Goal: To take the stories of those that have had to overcome great adversity due to a diagnosis, and find common elements in their story in an effort to launch a company that specializes in placing them with high quality jobs they can perform better than those without a disability. I will be posting regularly on my blog of people I encounter, and what they did to find their niche.

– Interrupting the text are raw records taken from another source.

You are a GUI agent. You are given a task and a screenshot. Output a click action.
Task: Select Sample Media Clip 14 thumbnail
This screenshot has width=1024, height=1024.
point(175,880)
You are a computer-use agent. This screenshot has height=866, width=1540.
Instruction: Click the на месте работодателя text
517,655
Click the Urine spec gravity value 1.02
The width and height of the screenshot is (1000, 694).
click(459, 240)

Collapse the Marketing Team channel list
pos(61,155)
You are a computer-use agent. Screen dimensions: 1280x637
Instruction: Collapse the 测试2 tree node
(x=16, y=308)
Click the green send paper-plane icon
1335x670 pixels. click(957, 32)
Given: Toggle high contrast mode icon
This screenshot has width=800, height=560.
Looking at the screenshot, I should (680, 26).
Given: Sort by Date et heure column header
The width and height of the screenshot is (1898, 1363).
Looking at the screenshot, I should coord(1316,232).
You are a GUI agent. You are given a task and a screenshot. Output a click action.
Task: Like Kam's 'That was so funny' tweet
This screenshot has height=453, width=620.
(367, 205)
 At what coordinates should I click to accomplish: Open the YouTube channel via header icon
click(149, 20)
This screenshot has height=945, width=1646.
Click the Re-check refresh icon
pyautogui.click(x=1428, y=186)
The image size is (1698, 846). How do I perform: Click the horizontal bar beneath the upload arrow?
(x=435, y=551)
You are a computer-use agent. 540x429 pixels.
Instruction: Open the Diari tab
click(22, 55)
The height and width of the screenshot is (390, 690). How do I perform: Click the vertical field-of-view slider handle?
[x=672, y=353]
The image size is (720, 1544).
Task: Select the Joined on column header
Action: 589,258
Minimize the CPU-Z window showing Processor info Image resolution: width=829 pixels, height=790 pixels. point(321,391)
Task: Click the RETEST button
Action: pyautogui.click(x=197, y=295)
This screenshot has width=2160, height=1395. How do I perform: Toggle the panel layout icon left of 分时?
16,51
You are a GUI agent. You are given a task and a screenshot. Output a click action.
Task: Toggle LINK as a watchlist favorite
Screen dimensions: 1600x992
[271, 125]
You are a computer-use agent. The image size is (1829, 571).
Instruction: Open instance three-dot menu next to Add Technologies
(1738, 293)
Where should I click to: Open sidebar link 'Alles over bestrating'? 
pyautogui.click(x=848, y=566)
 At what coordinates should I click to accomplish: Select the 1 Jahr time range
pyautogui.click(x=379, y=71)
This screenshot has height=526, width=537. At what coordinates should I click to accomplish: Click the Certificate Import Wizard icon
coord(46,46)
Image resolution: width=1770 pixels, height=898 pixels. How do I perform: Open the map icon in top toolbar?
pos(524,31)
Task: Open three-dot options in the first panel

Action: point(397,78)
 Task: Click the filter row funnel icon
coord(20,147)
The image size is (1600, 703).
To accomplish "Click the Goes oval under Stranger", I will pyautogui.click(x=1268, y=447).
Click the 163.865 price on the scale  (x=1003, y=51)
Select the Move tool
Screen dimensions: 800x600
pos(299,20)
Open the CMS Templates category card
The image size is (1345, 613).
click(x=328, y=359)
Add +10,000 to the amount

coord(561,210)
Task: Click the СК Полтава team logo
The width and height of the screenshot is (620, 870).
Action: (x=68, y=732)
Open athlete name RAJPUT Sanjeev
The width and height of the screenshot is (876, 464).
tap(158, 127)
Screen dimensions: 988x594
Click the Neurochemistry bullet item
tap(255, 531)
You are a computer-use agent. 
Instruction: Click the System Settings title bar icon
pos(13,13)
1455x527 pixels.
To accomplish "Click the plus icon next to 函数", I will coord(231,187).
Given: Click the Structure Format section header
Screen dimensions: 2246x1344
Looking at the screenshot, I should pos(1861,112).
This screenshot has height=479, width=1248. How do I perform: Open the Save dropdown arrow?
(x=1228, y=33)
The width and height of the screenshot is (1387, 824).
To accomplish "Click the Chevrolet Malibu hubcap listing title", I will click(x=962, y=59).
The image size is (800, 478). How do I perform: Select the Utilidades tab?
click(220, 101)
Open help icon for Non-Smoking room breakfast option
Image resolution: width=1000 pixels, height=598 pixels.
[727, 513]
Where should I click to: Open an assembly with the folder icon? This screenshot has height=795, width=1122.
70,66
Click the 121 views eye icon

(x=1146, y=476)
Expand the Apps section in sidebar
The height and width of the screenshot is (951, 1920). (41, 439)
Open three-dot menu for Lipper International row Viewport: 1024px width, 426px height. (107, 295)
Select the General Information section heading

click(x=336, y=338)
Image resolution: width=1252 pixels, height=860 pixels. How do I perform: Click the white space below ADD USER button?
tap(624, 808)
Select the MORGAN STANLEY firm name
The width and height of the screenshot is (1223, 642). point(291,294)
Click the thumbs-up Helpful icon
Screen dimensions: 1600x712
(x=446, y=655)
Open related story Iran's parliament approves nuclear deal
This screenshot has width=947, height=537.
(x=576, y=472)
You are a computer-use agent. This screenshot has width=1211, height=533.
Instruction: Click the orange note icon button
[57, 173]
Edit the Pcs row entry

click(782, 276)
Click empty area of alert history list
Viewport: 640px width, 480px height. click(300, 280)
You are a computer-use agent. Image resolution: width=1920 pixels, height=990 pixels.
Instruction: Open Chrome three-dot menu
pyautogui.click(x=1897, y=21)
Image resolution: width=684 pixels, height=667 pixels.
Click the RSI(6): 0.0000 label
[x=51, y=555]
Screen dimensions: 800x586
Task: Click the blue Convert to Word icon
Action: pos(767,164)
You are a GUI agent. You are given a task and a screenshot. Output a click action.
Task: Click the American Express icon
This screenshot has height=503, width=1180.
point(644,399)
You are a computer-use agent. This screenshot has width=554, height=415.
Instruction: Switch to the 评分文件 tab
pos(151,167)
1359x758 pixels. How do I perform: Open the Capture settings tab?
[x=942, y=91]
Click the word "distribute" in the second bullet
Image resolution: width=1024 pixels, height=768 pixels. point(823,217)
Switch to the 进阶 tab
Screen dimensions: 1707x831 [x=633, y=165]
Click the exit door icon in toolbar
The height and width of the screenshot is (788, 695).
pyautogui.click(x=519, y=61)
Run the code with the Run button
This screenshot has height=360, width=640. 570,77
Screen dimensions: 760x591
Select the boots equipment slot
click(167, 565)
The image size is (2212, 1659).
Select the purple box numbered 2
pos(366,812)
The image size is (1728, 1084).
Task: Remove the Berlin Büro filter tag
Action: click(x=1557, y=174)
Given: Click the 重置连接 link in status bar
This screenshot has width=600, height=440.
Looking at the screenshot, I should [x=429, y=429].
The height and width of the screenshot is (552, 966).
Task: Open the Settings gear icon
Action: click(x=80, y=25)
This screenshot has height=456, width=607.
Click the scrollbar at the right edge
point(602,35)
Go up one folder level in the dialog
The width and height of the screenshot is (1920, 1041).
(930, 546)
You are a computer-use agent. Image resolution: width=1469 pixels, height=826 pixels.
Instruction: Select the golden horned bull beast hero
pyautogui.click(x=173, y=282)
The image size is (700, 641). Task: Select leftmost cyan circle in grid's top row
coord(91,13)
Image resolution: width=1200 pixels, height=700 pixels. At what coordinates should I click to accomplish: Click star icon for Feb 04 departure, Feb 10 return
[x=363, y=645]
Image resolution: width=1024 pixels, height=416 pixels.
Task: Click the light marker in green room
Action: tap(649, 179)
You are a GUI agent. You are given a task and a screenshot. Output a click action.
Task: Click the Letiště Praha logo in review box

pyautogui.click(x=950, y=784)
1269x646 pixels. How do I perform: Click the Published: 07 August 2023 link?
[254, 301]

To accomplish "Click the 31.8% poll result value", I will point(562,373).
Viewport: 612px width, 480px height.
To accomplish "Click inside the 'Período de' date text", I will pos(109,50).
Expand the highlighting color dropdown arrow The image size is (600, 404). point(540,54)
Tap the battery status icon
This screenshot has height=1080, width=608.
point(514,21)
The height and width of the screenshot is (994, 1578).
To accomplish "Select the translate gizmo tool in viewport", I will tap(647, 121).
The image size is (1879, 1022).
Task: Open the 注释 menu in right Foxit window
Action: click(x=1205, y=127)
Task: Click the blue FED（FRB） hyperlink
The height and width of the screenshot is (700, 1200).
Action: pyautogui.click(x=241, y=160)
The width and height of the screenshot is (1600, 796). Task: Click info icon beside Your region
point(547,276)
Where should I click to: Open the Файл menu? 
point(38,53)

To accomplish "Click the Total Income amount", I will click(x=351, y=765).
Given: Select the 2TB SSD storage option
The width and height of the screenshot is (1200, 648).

Thoughts: Unemployment has in recent years been a dinner table topic of discussion for a number of years, but what about those on the spectrum are more than likely unable to find full-time meaningful employment? “Approximately one in 88 people are on the autism spectrum. Most have a milder form known as Asperger Syndrome (AS). Although people with AS are usually highly intelligent and gifted it is thought that over 85% are without full-time employment.” According to the census “…individuals with disabilities experienced an unemployment rate nearly 90% higher than people with no disabilities…according to non-seasonally adjusted data from the U.S. Bureau of Labor Statistics.”

My Story:
 I was diagnosed with Asperger’s Syndrome in high school, and that label came with various symptoms that matched the way I thought, or behaved. It wasn’t until college while chasing after a degree in International Business, where I was able to turn my alleged disability into a place where I found the greatest strength.
I was able to leverage my hyper- focused obsession of things like The Titanic,The Matrix, Fencing, and dozens of other random passions into a, substantially more practical, heart for Economics, monetary policy, micro finance, and learning Mandarin Chinese. It was in no way an easy road for me to walk, but I am so grateful for having Asperger’s Syndrome, because it makes me who I am, and it allows me to excel in areas my peers were left scratching their heads, asking how did she do that?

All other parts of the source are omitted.